Job:
Present the entire listing below as a numbered list, dropping any blank lines.

Data rows:
:::::
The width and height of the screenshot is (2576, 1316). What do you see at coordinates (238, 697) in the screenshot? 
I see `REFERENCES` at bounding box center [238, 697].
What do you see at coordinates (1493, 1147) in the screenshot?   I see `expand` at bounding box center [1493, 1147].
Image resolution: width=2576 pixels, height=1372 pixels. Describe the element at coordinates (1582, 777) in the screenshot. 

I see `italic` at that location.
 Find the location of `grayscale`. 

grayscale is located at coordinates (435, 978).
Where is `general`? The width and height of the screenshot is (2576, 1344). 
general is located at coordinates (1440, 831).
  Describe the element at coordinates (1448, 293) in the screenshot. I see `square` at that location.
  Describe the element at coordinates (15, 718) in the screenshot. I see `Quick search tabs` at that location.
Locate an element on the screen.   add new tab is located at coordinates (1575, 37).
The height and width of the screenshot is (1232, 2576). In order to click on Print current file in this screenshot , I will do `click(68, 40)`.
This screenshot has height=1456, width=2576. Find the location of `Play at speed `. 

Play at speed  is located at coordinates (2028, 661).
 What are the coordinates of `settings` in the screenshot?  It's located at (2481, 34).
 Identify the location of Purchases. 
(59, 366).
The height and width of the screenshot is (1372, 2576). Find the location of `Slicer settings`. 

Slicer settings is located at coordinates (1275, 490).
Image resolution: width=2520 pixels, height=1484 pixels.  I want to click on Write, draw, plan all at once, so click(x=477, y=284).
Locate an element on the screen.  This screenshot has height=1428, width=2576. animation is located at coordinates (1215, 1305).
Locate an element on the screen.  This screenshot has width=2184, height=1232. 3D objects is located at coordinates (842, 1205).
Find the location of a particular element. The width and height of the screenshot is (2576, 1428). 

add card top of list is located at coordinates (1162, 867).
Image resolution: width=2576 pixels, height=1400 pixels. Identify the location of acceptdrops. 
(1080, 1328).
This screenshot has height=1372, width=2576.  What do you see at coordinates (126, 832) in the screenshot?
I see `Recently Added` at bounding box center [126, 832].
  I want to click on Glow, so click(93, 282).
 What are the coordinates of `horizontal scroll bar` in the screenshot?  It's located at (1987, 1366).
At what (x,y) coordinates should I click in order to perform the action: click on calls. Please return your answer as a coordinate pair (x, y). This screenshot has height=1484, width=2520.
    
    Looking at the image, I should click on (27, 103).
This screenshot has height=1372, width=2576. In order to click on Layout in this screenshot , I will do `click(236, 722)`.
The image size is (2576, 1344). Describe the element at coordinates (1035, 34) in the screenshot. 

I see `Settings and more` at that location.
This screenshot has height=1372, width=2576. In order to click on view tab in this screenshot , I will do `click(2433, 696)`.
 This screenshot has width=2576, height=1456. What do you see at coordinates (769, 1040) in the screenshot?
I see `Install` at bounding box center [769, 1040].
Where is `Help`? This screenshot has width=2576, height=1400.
:::::
Solution to the problem:
1. The width and height of the screenshot is (2576, 1316). What do you see at coordinates (238, 697) in the screenshot? 
2. I see `REFERENCES` at bounding box center [238, 697].
3. What do you see at coordinates (1493, 1147) in the screenshot?   I see `expand` at bounding box center [1493, 1147].
4. Image resolution: width=2576 pixels, height=1372 pixels. Describe the element at coordinates (1582, 777) in the screenshot. 
5. I see `italic` at that location.
6.  Find the location of `grayscale`. 
7. grayscale is located at coordinates (435, 978).
8. Where is `general`? The width and height of the screenshot is (2576, 1344). 
9. general is located at coordinates (1440, 831).
10.   Describe the element at coordinates (1448, 293) in the screenshot. I see `square` at that location.
11.   Describe the element at coordinates (15, 718) in the screenshot. I see `Quick search tabs` at that location.
12. Locate an element on the screen.   add new tab is located at coordinates (1575, 37).
13. The height and width of the screenshot is (1232, 2576). In order to click on Print current file in this screenshot , I will do `click(68, 40)`.
14. This screenshot has height=1456, width=2576. Find the location of `Play at speed `. 
15. Play at speed  is located at coordinates (2028, 661).
16.  What are the coordinates of `settings` in the screenshot?  It's located at (2481, 34).
17.  Identify the location of Purchases. 
18. (59, 366).
19. The height and width of the screenshot is (1372, 2576). Find the location of `Slicer settings`. 
20. Slicer settings is located at coordinates (1275, 490).
21. Image resolution: width=2520 pixels, height=1484 pixels.  I want to click on Write, draw, plan all at once, so click(x=477, y=284).
22. Locate an element on the screen.  This screenshot has height=1428, width=2576. animation is located at coordinates (1215, 1305).
23. Locate an element on the screen.  This screenshot has width=2184, height=1232. 3D objects is located at coordinates (842, 1205).
24. Find the location of a particular element. The width and height of the screenshot is (2576, 1428). 
25. add card top of list is located at coordinates (1162, 867).
26. Image resolution: width=2576 pixels, height=1400 pixels. Identify the location of acceptdrops. 
27. (1080, 1328).
28. This screenshot has height=1372, width=2576.  What do you see at coordinates (126, 832) in the screenshot?
29. I see `Recently Added` at bounding box center [126, 832].
30.   I want to click on Glow, so click(93, 282).
31.  What are the coordinates of `horizontal scroll bar` in the screenshot?  It's located at (1987, 1366).
32. At what (x,y) coordinates should I click in order to perform the action: click on calls. Please return your answer as a coordinate pair (x, y). This screenshot has height=1484, width=2520.
33.     Looking at the image, I should click on (27, 103).
34. This screenshot has height=1372, width=2576. In order to click on Layout in this screenshot , I will do `click(236, 722)`.
35. The image size is (2576, 1344). Describe the element at coordinates (1035, 34) in the screenshot. 
36. I see `Settings and more` at that location.
37. This screenshot has height=1372, width=2576. In order to click on view tab in this screenshot , I will do `click(2433, 696)`.
38.  This screenshot has width=2576, height=1456. What do you see at coordinates (769, 1040) in the screenshot?
39. I see `Install` at bounding box center [769, 1040].
40. Where is `Help`? This screenshot has width=2576, height=1400.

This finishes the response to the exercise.